◆ **Requirement**: Go through the entries below and report how many lines contain the string "Given". Nothing but the number is wanted.

◆ **Raw data**:
----
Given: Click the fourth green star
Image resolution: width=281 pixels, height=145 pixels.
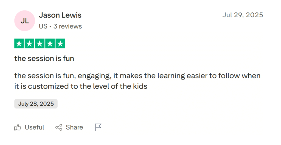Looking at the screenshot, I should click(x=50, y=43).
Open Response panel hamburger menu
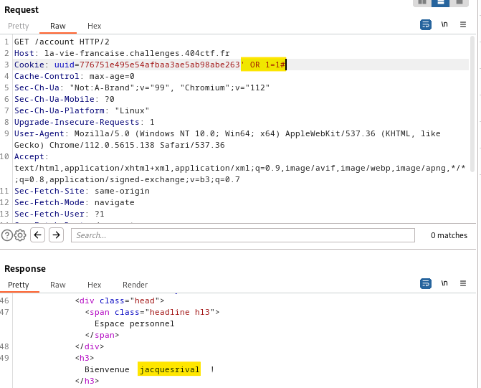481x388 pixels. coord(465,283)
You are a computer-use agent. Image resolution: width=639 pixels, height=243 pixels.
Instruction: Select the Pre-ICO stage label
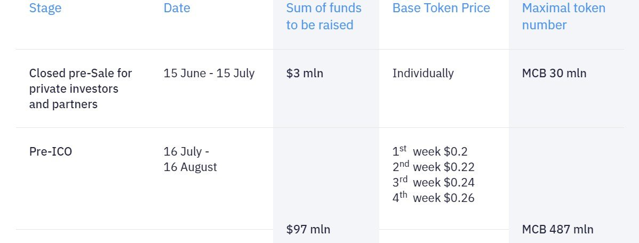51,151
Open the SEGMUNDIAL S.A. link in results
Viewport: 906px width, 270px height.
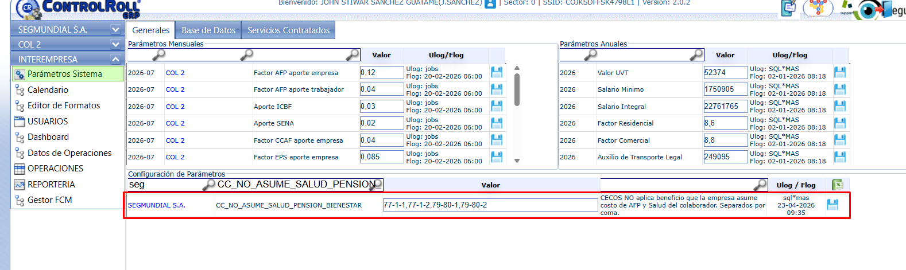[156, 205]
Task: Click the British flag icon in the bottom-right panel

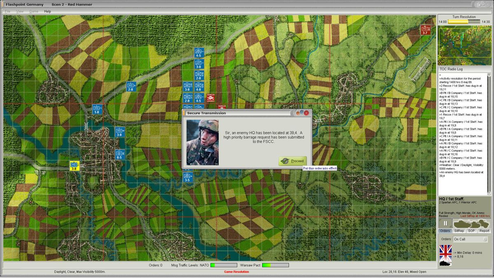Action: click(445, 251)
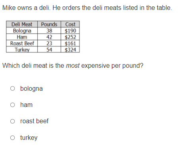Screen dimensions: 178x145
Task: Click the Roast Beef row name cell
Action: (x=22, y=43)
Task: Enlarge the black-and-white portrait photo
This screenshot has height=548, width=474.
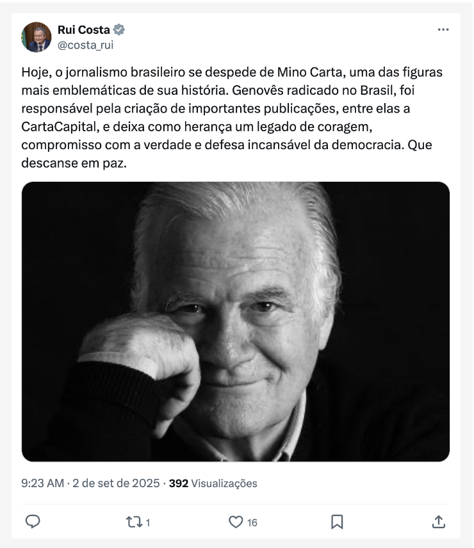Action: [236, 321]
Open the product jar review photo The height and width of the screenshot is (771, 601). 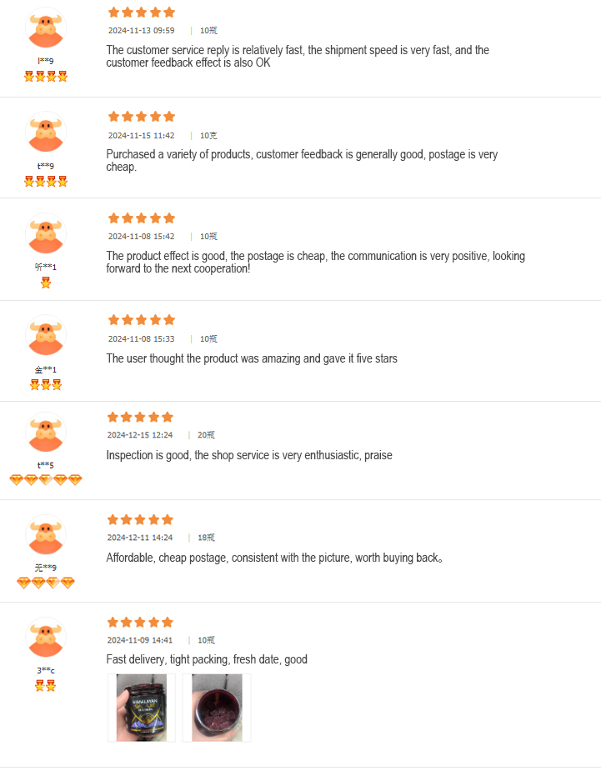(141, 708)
----
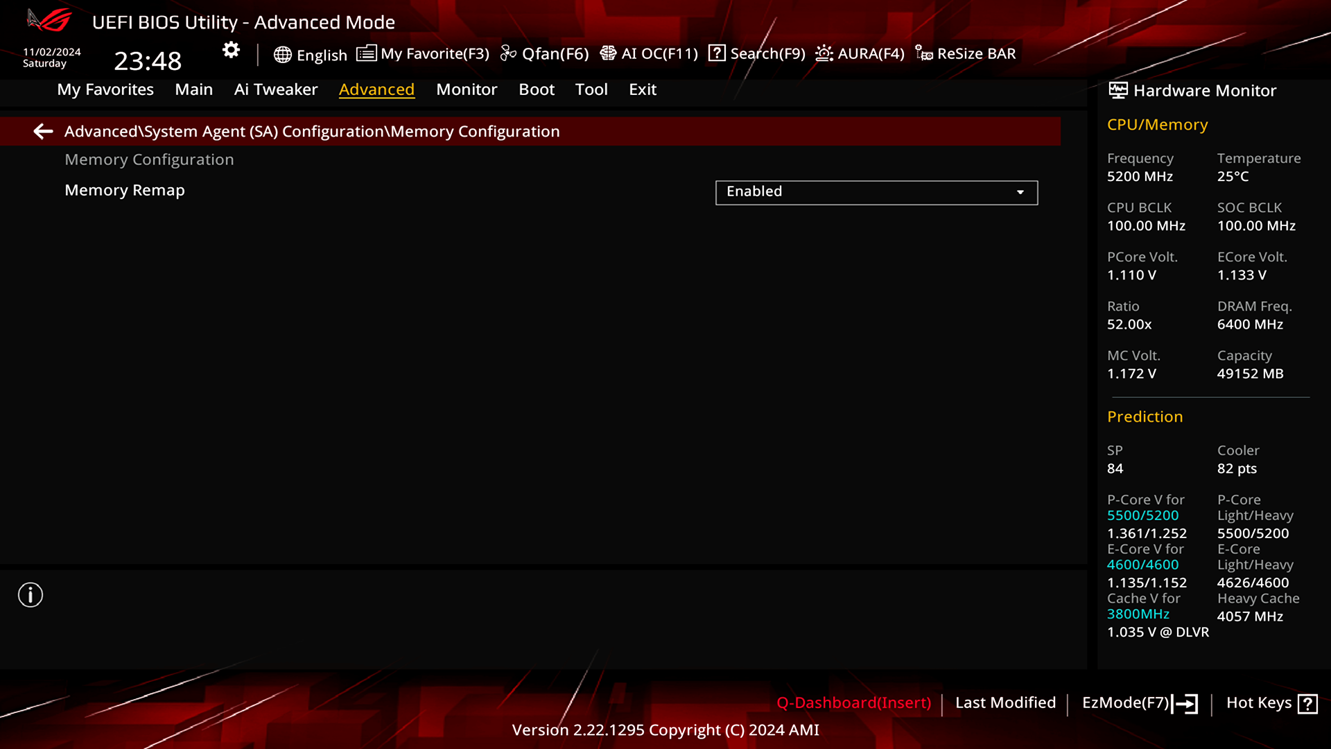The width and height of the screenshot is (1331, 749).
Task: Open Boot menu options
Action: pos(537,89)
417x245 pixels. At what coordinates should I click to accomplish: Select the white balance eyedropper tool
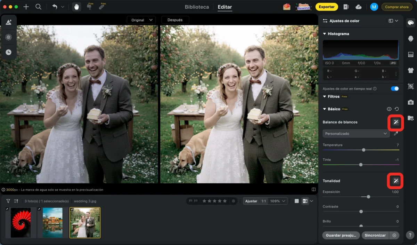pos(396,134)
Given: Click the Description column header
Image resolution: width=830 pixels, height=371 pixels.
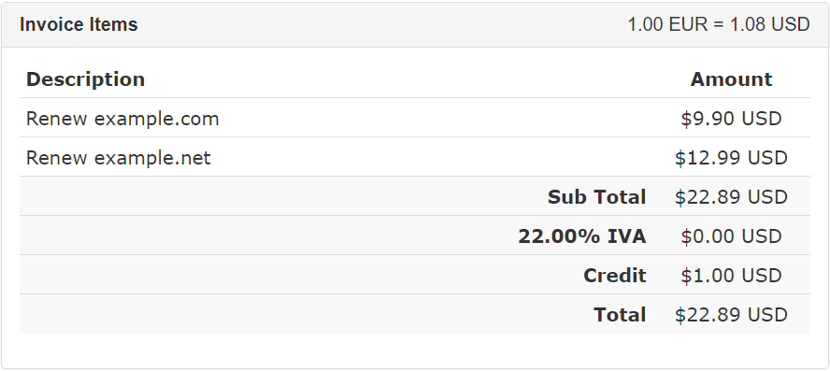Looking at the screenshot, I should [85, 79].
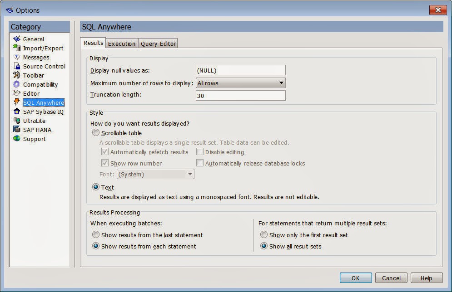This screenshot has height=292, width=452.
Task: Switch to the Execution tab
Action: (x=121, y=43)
----
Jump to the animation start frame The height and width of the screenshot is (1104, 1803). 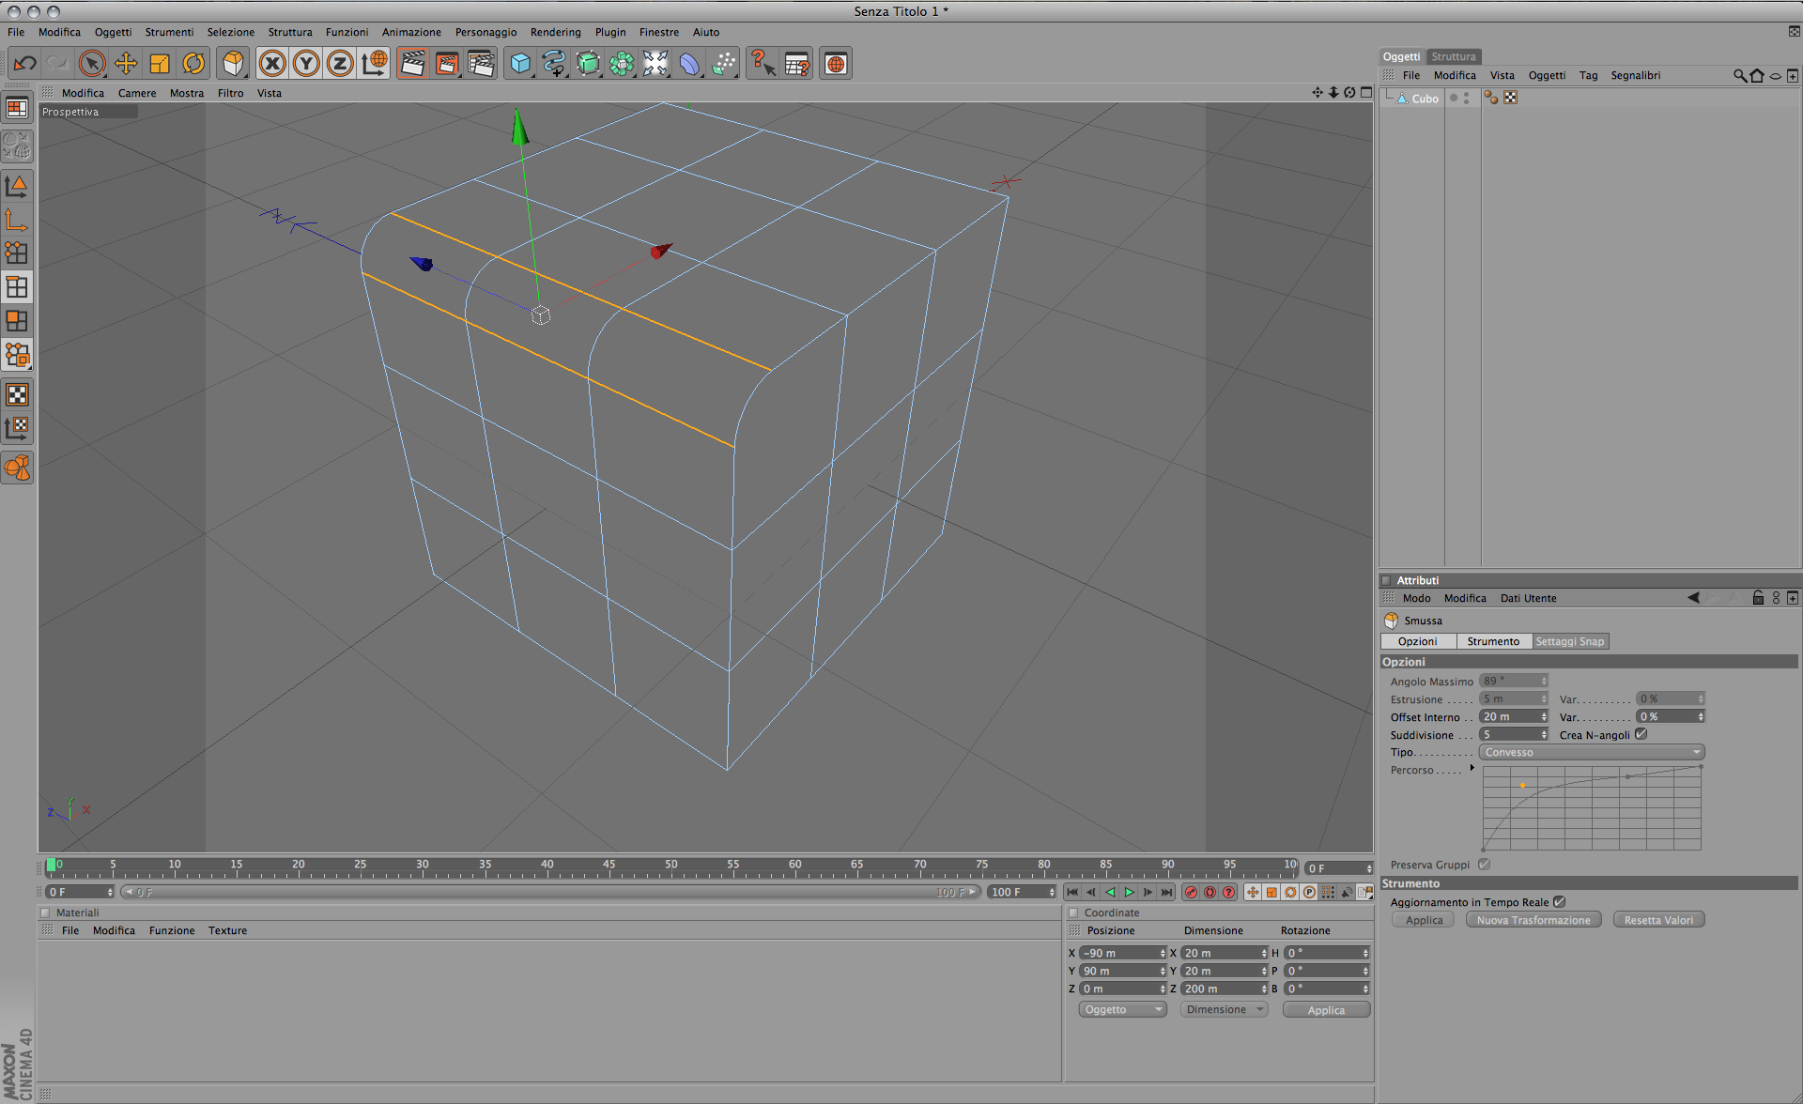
----
◆ **Solution for this problem**: 2